Relevez tous les médias d'information nommés dans l'extrait sur Bergoglio et la dictature argentine.

━━━ EXTRAIT À LIRE

Au moment du procès, Bergoglio était déjà cardinal,
archevêque de Buenos Aires et primat d’Argentine. C’est lui qui a été chargé de
dégager l’Église de toute responsabilité dans cette affaire. Le père Capitanio,
un autre prêtre appelé à la barre des témoins, a, lui, osé dire que «l’Église
n’a pas tué» en tant qu’institution, mais
que ses positions ont été «scandaleusement proches de la dictature, à
un degré de complicité rare». [1]
Les appels à témoignage
Bergoglio a refusé deux fois, en raison de ses hautes
fonctions ecclésiastiques, d’aller témoigner au tribunal lors du deuxième
procès sur les crimes de l’École de mécanique de la marine (ESMA), le
tristement célèbre centre de torture de Buenos Aires, dont peu de personnes
sont sorties vivantes, aujourd’hui transformé en Espace pour la mémoire. Le
tribunal s’est donc déplacé à l’archevêché, en 2010, pour entendre ses explications
sur la disparition des deux jésuites.
En 2011, un avocat argentin et l’association
des Grands-Mères de la Place de Mai ont demandé que le
cardinal-archevêque soit entendu comme témoin dans le procès pour vol de bébés,
comme l’a écrit le quotidien catholique français La Croix. Pendant la dictature, les jeunes femmes enceintes
étaient gardées en vie jusqu’à l’accouchement, et leur enfant ensuite volé pour
être confié à une famille inconnue. Les «grands-mères» recherchent ces enfants,
dont le nombre est estimé à 500. Jorge Bergoglio a juré n’avoir eu connaissance
de ces enlèvements de bébés qu’après le retour de la démocratie. Et pourtant, a
rappelé le quotidien Pagina 12,
Estela de la Cuadra, sœur et tante de deux victimes, a assuré que Bergoglio avait
reçu en 1979 son père, qui recherchait sa fille enceinte disparue en
1977. Jorge Bergoglio lui avait remis une lettre qui l’aiderait à retrouver la
trace de l’enfant né en détention et «offert» à une autre famille.
Adolfo Pérez Esquivel, militant des droits de l’homme,
victime de la dictature et prix Nobel de la paix, a, lui, pris la défense du
pape François: «Il y a eu des évêques complices mais pas Bergoglio», a-t-il déclaré à BBC-Mundo [2].
Les procès ne sont pas terminés en Argentine, certains s’étalent sur des années. Le pape François sera-t-il appelé à témoigner?
Notes :
(*) 30.000 morts et disparus,
selon un bilan communément admis
[1] Le
10 octobre 2010, Monique Mas, pour RFI, écrivait: «Un prêtre
catholique, Cristian Von Wernich, a été condamné [le 9 octobre 2010] à une peine de prison à perpétuité
par une cour de La Plata pour son implication dans sept meurtres, 31 cas de
tortures et 42 enlèvements sous la dictature militaire (1976-1983) dans la
province de Buenos Aires où il officiait comme aumônier de la police.» Puis, elle continuait: «Il est clair que
Von Wernich n’avait pas de fonction pastorale, mais qu’il jouait un rôle
dynamique et qu’il était un meneur d’interrogatoires habituels dans ces centres
de détention», a indiqué le procureur
Carlos Dulau Dumm dans son réquisitoire. Sous le gilet pare-balles passé sur
ses habits de prêtre et derrière la vitre blindée protégeant le banc de
l’accusé, Von Wernich a joué les martyrs, avec l’appui d’un groupe catholique
d’extrême droite venu manifester aux portes du tribunal.

━━━━━━
━━━ DONNÉES FOURNIES

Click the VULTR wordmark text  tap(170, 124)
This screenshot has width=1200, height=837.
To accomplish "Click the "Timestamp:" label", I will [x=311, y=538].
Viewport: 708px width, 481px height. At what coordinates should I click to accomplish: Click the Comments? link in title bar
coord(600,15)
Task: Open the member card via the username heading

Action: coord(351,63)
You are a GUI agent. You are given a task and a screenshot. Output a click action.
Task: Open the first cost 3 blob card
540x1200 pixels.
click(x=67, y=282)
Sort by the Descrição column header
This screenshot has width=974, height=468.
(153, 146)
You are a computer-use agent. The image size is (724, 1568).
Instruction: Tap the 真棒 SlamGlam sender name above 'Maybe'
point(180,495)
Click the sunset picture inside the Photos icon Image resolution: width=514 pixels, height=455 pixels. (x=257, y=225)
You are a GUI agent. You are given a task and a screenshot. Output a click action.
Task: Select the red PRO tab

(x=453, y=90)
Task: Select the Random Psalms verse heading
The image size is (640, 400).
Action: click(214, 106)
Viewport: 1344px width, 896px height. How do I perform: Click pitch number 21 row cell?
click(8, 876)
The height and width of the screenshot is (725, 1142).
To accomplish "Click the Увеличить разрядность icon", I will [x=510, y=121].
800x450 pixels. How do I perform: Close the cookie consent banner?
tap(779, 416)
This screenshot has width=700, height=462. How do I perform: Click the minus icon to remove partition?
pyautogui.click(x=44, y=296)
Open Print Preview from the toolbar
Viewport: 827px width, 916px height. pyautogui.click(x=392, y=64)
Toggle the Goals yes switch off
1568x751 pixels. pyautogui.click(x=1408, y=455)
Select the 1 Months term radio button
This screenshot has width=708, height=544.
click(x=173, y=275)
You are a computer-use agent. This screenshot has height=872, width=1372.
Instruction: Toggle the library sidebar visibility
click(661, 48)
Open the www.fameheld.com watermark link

━━━━━━

#### RÉPONSE À LA CONSIGNE
La Croix, Pagina 12, BBC-Mundo, RFI